"""Community detection and quality functions for bipartite graphs."""
import networkx as nx
from networkx.algorithms.community.community_utils import is_partition
from networkx.algorithms.community.quality import NotAPartition
from networkx.utils.decorators import not_implemented_for
__all__ = ["modularity"]
[docs]
@not_implemented_for("directed")
@nx._dispatchable(name="bipartite_modularity", edge_attrs="weight")
def modularity(G, communities, nodes, *, weight="weight", resolution=1):
r"""Returns Barber's bipartite modularity of the given partition.
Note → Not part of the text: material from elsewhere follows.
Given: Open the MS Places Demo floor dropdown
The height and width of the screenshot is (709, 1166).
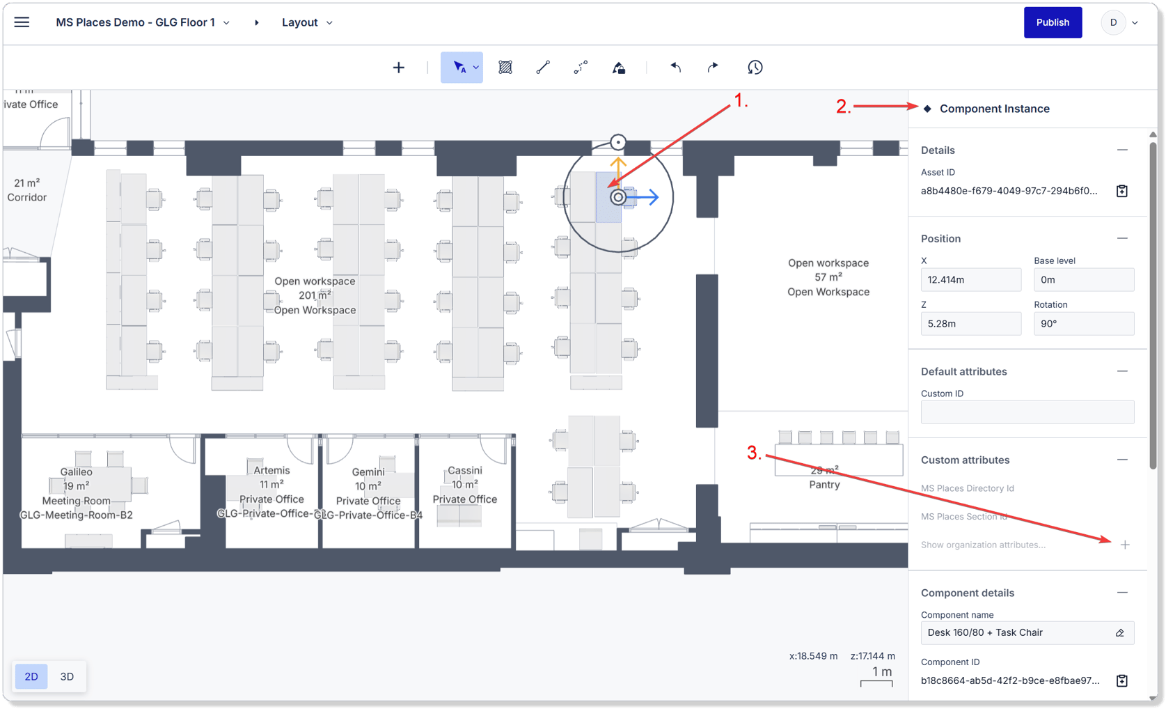Looking at the screenshot, I should pos(143,22).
Bipartite modularity [1]_ adapts Newman's modularity to bipartite
networks by replacing the configuration-model null model with one
that respects the bipartite structure: expected edges only occur
between the two node sets. For a bipartite graph with "red" nodes
(one set) and "blue" nodes (the other), it is defined as
.. math::
Q_B = \frac{1}{m} \sum_{v=1}^{r} \sum_{w=1}^{c}
\left( \tilde{A}_{vw} - \gamma\frac{k_v d_w}{m} \right)
\delta(c_v, c_w)
where $m$ is the (weighted) number of edges, $\tilde{A}$ is the
bipartite adjacency matrix, $k_v$ is the (weighted) degree of red
node $v$, $d_w$ is the (weighted) degree of blue node $w$, $\gamma$
is the resolution parameter, and $\delta(c_v, c_w)$ is 1 if $v$ and
$w$ are in the same community, else 0.
Following Clauset, Newman and Moore [2]_, this can be rewritten as a
sum over communities:
.. math::
Q_B = \sum_{c=1}^{n}
\left[ \frac{L_c}{m} - \gamma\,\frac{k_c d_c}{m^2} \right]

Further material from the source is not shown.